Dataset items:
%%
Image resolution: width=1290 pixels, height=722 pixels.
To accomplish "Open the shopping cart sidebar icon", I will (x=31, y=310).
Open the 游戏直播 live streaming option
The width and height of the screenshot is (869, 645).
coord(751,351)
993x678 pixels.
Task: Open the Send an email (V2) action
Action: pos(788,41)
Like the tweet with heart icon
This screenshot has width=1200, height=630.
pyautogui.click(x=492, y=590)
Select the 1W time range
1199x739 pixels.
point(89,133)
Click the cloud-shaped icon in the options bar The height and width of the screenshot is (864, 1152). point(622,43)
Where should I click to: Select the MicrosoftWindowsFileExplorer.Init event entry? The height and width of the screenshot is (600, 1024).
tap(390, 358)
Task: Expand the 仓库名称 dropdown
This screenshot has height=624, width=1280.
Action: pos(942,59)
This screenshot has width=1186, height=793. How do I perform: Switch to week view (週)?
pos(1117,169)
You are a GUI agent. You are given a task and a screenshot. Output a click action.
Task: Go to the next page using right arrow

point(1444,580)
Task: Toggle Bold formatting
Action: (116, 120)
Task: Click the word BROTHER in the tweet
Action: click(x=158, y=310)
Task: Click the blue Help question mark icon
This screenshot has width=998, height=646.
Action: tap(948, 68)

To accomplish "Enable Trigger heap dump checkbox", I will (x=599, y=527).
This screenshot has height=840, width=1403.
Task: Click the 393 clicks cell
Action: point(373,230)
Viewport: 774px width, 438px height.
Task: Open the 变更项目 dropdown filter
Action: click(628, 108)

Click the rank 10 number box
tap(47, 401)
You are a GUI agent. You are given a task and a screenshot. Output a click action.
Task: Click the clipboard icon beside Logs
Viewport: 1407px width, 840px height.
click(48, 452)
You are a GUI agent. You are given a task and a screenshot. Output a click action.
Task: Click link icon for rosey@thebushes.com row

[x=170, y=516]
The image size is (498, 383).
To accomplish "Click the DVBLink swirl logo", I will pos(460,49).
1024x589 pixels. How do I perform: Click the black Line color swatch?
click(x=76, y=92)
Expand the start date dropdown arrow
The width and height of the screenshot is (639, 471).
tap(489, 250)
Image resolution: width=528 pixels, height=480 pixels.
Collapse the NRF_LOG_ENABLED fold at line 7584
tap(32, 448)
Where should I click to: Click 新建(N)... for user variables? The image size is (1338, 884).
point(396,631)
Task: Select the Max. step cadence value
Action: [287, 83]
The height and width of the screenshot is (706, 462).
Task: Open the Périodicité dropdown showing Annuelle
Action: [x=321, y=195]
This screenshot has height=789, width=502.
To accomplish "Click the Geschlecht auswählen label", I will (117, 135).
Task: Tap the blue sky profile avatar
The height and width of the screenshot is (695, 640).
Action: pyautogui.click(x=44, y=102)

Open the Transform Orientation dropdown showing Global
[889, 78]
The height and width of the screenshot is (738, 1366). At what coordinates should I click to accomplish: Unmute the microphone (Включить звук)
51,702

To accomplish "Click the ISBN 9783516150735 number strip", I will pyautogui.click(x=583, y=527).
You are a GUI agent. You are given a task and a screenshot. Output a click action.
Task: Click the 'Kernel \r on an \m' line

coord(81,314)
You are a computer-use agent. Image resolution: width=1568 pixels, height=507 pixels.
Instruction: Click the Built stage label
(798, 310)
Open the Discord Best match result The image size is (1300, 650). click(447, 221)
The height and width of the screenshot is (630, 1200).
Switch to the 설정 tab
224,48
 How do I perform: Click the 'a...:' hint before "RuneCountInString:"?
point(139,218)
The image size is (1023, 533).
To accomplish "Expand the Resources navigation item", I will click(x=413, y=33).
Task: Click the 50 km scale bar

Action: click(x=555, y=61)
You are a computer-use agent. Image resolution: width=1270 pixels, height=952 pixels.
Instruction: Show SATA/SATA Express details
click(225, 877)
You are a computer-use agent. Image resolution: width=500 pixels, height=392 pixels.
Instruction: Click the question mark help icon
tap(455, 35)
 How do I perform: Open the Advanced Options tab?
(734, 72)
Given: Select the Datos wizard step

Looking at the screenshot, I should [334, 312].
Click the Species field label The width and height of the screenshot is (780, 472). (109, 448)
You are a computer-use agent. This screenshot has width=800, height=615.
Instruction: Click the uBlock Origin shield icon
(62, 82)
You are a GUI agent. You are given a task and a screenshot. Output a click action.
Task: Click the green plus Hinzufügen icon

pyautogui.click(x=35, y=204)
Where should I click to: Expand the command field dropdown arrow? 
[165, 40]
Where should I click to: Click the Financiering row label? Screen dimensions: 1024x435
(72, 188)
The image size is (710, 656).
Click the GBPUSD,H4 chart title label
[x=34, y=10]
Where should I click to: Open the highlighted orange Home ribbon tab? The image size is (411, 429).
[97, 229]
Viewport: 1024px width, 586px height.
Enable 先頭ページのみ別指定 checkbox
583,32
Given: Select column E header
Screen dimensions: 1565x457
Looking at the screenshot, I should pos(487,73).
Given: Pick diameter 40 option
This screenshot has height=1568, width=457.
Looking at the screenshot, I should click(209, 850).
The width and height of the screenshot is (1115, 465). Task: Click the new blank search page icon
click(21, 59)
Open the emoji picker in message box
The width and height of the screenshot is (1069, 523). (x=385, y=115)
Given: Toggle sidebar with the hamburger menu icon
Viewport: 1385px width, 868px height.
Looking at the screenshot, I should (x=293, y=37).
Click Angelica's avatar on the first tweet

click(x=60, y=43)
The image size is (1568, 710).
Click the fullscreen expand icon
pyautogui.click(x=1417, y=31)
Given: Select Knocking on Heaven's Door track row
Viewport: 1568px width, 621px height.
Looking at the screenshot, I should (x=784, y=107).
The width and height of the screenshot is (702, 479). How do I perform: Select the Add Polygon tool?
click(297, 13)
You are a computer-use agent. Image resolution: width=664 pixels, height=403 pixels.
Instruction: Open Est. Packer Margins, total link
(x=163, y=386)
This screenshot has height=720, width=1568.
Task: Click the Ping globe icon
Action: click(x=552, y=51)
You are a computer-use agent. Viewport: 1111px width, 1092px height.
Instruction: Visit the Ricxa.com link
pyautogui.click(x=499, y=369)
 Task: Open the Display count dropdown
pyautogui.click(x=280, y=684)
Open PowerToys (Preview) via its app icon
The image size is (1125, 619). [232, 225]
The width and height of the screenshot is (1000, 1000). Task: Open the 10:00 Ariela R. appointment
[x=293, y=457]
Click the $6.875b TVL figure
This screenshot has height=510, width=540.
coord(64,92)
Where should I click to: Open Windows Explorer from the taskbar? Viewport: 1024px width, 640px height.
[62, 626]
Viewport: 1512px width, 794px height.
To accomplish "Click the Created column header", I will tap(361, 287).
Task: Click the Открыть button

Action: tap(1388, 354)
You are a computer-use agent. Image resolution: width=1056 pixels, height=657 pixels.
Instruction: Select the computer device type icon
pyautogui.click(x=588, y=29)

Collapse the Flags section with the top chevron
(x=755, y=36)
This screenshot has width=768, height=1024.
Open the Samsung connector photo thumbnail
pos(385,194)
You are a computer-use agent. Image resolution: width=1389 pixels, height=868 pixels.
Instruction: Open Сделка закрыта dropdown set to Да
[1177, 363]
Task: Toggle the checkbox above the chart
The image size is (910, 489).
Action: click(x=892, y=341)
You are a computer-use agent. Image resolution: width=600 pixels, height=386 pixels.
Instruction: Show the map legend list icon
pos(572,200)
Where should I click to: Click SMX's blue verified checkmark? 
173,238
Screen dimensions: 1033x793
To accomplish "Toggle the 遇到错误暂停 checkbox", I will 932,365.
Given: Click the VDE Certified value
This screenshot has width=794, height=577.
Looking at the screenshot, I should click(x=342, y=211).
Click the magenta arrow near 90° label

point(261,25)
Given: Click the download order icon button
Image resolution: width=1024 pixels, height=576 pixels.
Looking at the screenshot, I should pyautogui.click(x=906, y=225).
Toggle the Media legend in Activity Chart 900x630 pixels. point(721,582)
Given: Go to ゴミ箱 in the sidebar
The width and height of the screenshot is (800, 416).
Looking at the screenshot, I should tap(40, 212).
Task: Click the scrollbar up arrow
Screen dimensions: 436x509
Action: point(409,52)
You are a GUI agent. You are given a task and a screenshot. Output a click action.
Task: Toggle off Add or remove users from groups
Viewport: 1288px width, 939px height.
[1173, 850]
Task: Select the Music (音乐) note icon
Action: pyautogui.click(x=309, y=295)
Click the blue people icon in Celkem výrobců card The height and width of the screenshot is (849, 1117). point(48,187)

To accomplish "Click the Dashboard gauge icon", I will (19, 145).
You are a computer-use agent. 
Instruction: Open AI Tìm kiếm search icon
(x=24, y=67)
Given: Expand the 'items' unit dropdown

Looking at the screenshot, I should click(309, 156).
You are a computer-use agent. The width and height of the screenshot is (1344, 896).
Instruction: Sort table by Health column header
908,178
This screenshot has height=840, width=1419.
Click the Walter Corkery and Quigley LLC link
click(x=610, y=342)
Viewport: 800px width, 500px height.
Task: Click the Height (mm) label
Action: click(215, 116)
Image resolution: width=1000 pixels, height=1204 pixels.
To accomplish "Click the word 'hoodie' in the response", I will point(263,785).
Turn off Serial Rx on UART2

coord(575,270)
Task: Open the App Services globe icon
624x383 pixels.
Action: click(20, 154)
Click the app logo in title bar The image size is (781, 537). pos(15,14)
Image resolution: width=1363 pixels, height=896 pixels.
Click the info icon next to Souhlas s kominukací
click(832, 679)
%%
TASK BRIEF:
Set down exactly the lines of the data above, beginning with the line that has "Screen dimensions: 436x509" and ending with the line that has "Image resolution: width=1363", and no others.

RESULT:
Screen dimensions: 436x509
Action: point(409,52)
You are a GUI agent. You are given a task and a screenshot. Output a click action.
Task: Toggle off Add or remove users from groups
Viewport: 1288px width, 939px height.
[1173, 850]
Task: Select the Music (音乐) note icon
Action: pyautogui.click(x=309, y=295)
Click the blue people icon in Celkem výrobců card The height and width of the screenshot is (849, 1117). point(48,187)

To accomplish "Click the Dashboard gauge icon", I will (19, 145).
You are a computer-use agent. 
Instruction: Open AI Tìm kiếm search icon
(x=24, y=67)
Given: Expand the 'items' unit dropdown

Looking at the screenshot, I should click(309, 156).
You are a computer-use agent. The width and height of the screenshot is (1344, 896).
Instruction: Sort table by Health column header
908,178
This screenshot has height=840, width=1419.
Click the Walter Corkery and Quigley LLC link
click(x=610, y=342)
Viewport: 800px width, 500px height.
Task: Click the Height (mm) label
Action: click(215, 116)
Image resolution: width=1000 pixels, height=1204 pixels.
To accomplish "Click the word 'hoodie' in the response", I will point(263,785).
Turn off Serial Rx on UART2

coord(575,270)
Task: Open the App Services globe icon
624x383 pixels.
Action: click(20, 154)
Click the app logo in title bar The image size is (781, 537). pos(15,14)
Image resolution: width=1363 pixels, height=896 pixels.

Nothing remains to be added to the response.